Adanya sistem dual banking di
Indonesia saat ini merupakan suatu hal yang perlu disyukuri bagi umat muslim di
Indonesia. Adanya perbankan syariah di Indonesia merupakan cita-cita luhur yang
sejak lama diimpikan oleh penggagas adanya ekonomi Islam secara kelembagaan.

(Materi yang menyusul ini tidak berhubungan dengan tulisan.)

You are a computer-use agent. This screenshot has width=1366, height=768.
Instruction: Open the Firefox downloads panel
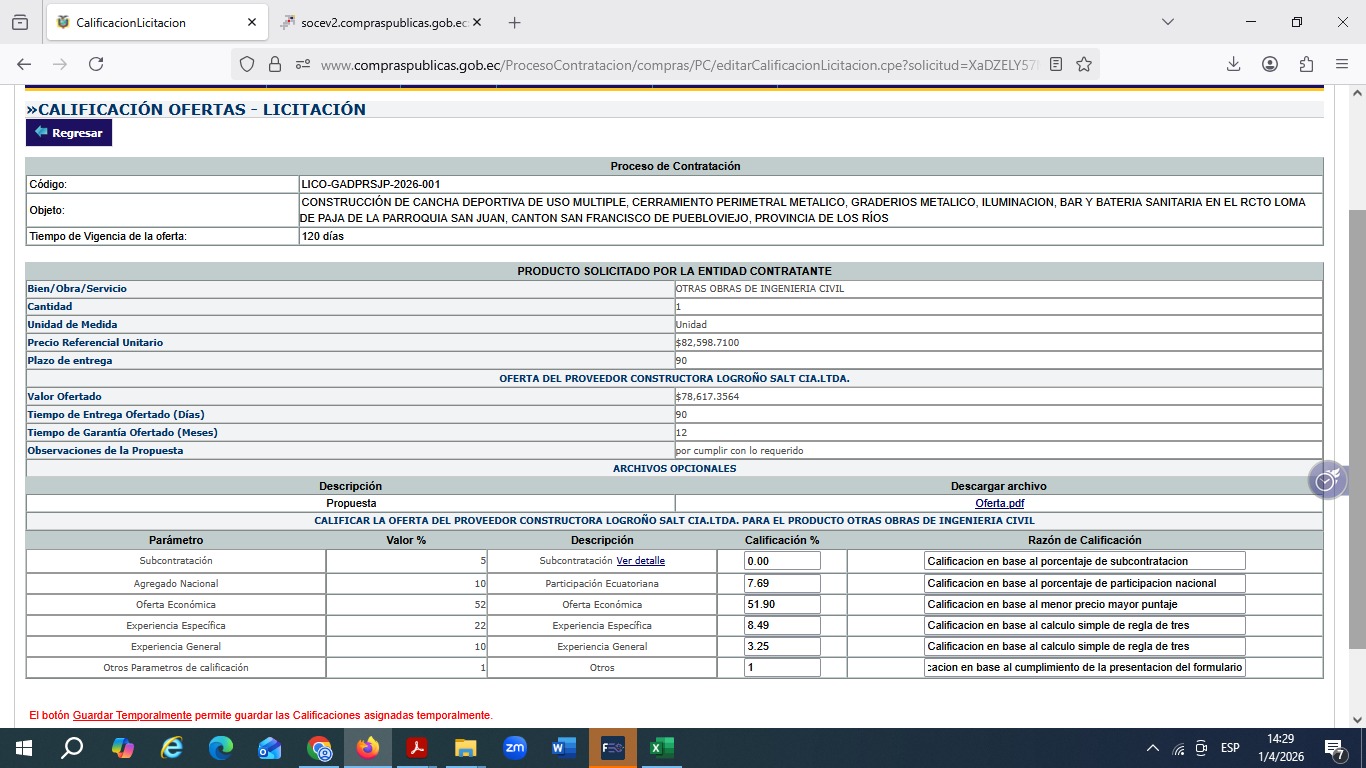[1233, 64]
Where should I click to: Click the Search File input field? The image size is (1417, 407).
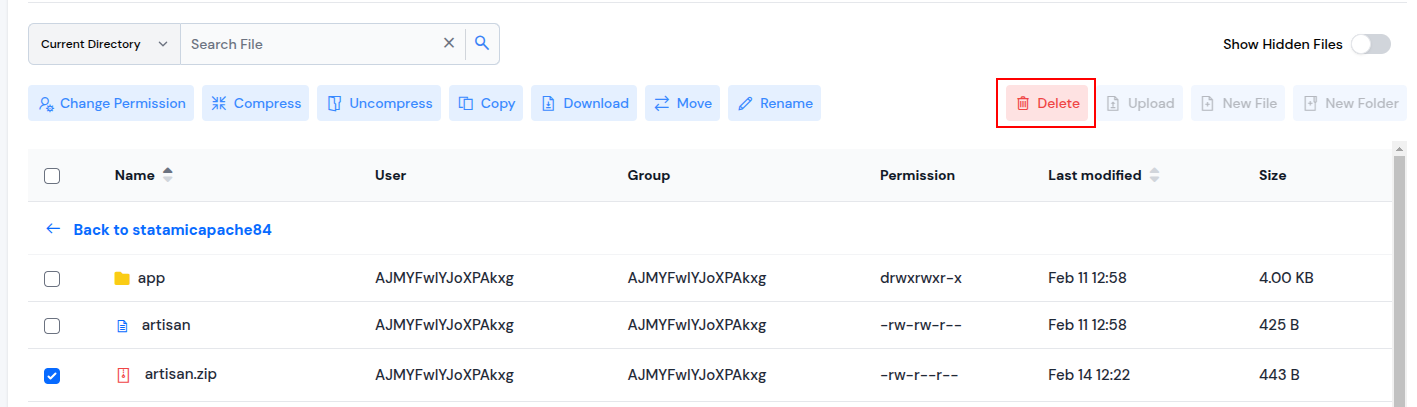(x=310, y=44)
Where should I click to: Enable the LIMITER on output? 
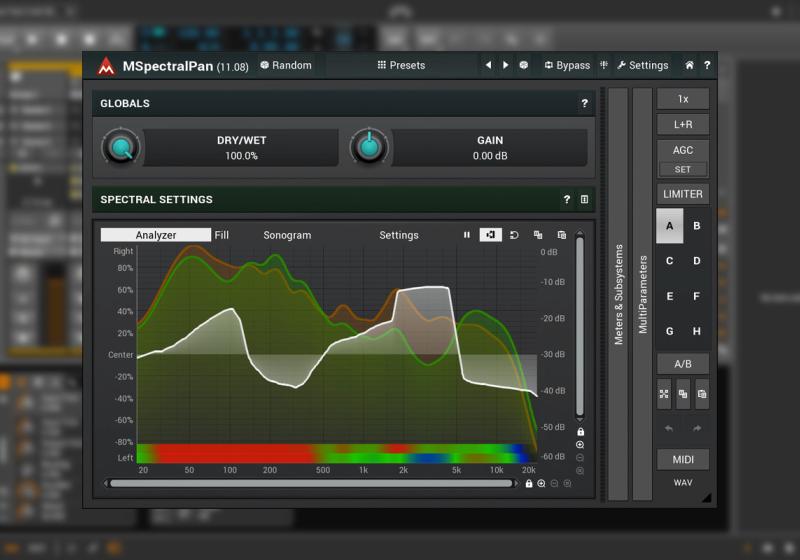click(x=683, y=194)
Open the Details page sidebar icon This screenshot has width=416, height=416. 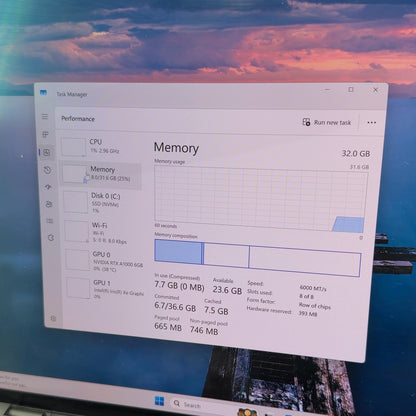click(50, 221)
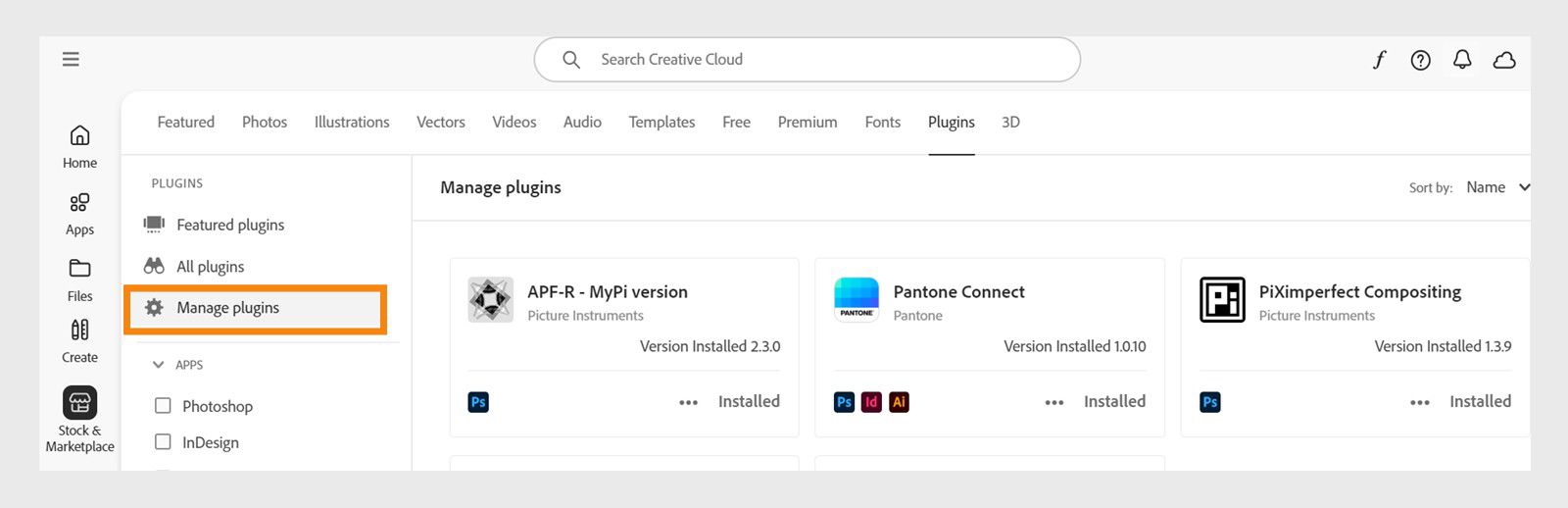The height and width of the screenshot is (508, 1568).
Task: Collapse the APPS filter section
Action: pos(158,365)
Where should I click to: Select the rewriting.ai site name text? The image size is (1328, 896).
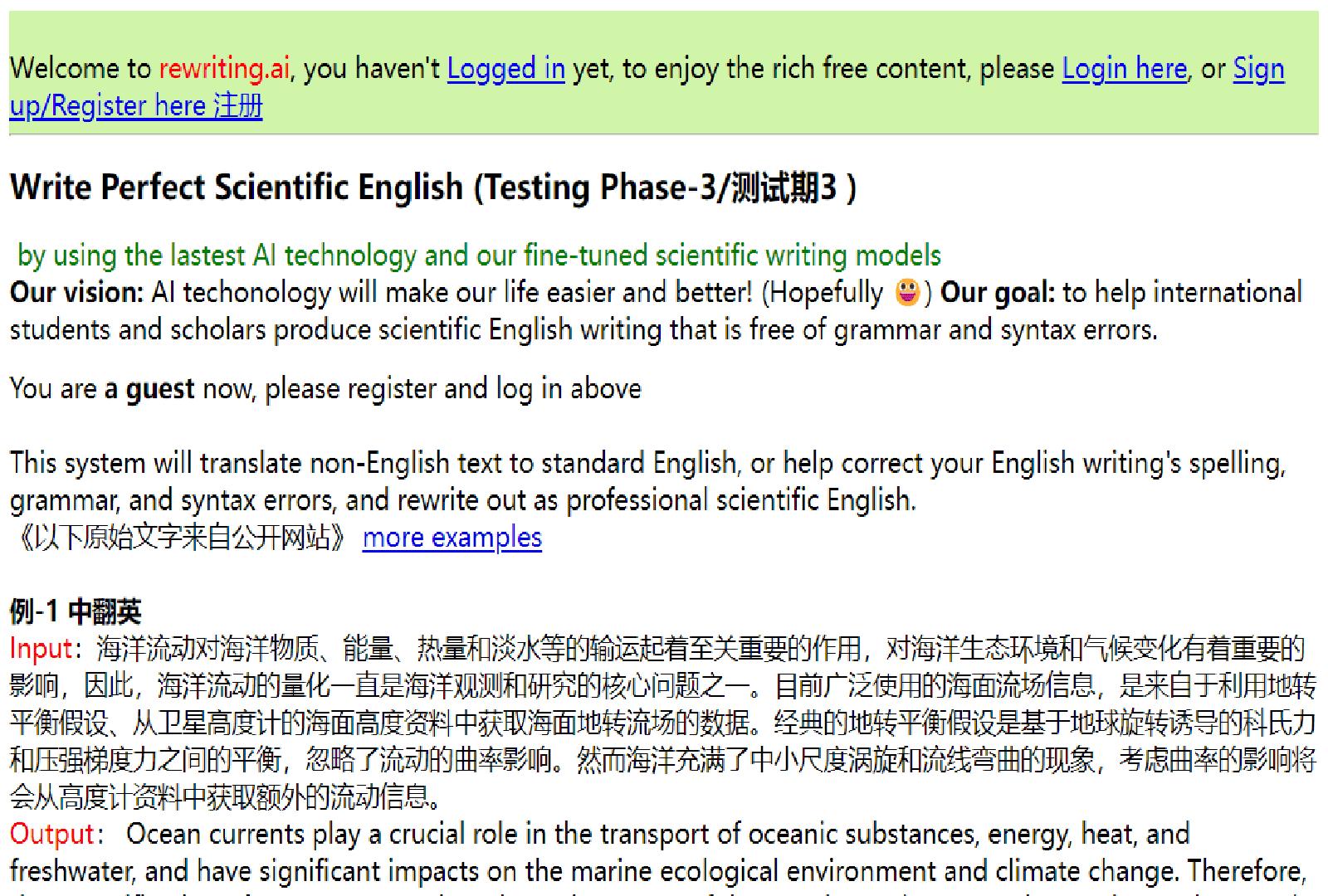224,69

Beroperasionalnya Bank Muamalat Indonesia (BMI) telah menandai babak baru dunia
perbankan di Indonesia. Sebelum ada BMI, sistem perbankan di Indonesia masih
memakai single banking system yang menempatkan instrumen bunga sebagai basis
kekuatan dalam menjalankan segala transaksi perbankan. Single banking system yang biasa kita
sebut sebagai model perbankan konvensional nantinya sebagai pembeda dengan
model perbankan syariah. Setelah ada BMI, dunia perbankan di Indonesia sudah
tidak lagi dimonopoli oleh perbankan konvensional yang umurnya diperkirakan
telah mencapai puluhan tahun atau bahkan ratusan tahun dan dianggap mempunyai
andil dalam memperbesar kerugian negara di waktu krisis ekonomi 1997.

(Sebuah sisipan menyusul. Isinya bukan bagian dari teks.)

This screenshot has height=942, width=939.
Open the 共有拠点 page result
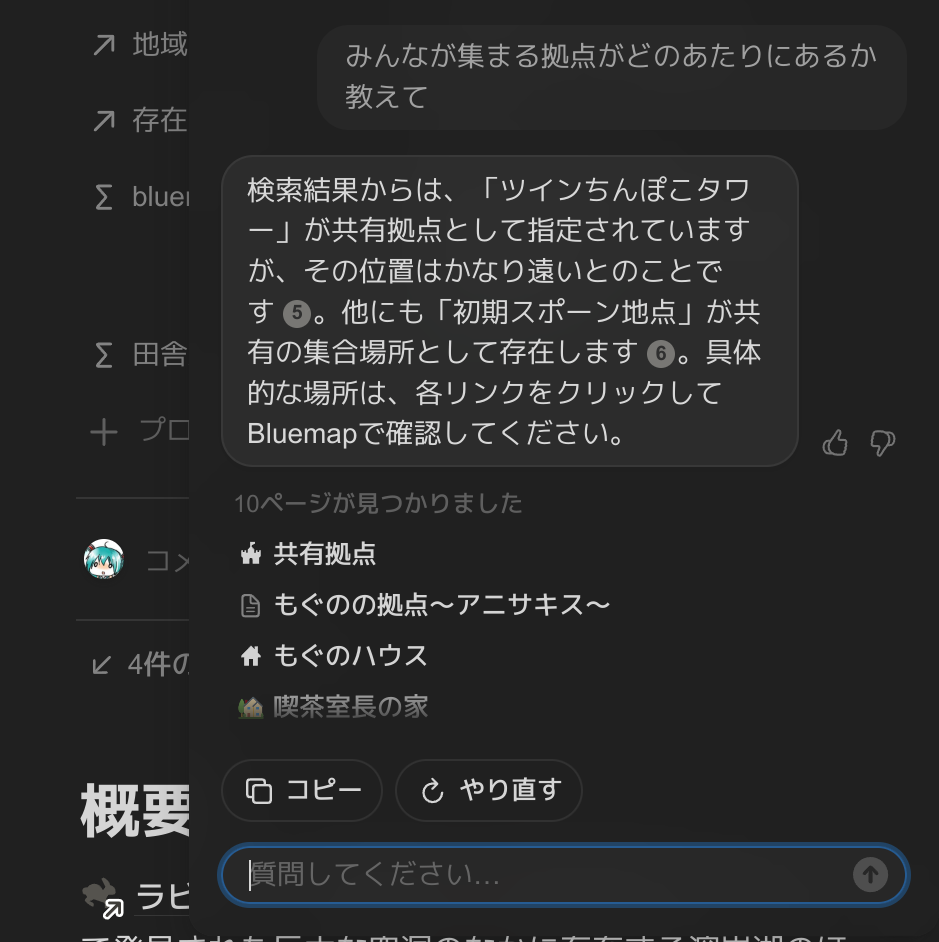point(324,554)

Prinsip dasar operasional bank islam/ bank
syariah tidak mengenal adanya konsep bunga uang dan yang tidak kalah pentingnya
adalah untuk tujuan komersial, Islam tidak mengenal peminjaman uang tetapi
adalah kemitraan/ kerjasama (mudharabah dan musyarakah) dengan prinsip bagi
hasil, sedang peminjaman uang hanya dimungkinkan untuk tujuan sosial tanpa
adanya imbalan apapun.
Perkembangan bank-bank syariah di dunia
dan di Indonesia mengalami kendala karena bank syariah hadir di tengah-tengah
perkembangan dan praktik-praktik perbankan konvensional yang sudah mengakar
dalam kehidupan masyarakat secara luas. Kendala yang dihadapi oleh perbankan
(lembaga keuangan) syariah tidak terlepas dari belum tersedianya sumber daya
manusia secara memadai dan peraturan perundang-undangan. Hal ini mengingat
bahwa di masing-masing negara, terutama yang masyarakatnya mayoritas muslim,
tidak mempunyai infrastruktur pendukung dalam operasional perbankan syariah
secara merata. Konskuensi perkembangan di masing-masing negara tersebut
tentunya akan berdampak baik secara langsung maupun tidak langsung terhadap
perkembangan perbankan syariah di dunia. Apalagi pada saat ini produk-produk
keuangan semakin cepat perkembangannya.
Pengembangan produk dalam bank syariah
seringkali terjebak diantara kedua aturan yang saling tarik menarik, yaitu
syariah dan hukum positif. Perlu ada upaya bersama untuk mencari jalan keluar,
misalnya menyusun undang-undang bank syariah tersendiri. Hal ini amat penting
agar bank syariah dapat menunjukkan ciri khas produknya dari yang dimiliki bank
konvensional.
Pengembangan produk dalam perbankan
syariah dapat mengikuti arah perbankan konvensional, tetapi asas-asas produk
syariah tidak boleh ditinggalkan. Semua produk syariah dapat diterapkan untuk
semua jenis kategori, tetapi harus mengikuti konsekuensinya. Perlu adanya usaha
terus menerus mengembangkan teknis keuangan untuk memberikan alternatif bagi
perbankan syariah terhadap produk keuangan di dunia konvensional. Rujukan
(benchmark) keuangan merupakan contoh yang paling jelas dalam hal ini.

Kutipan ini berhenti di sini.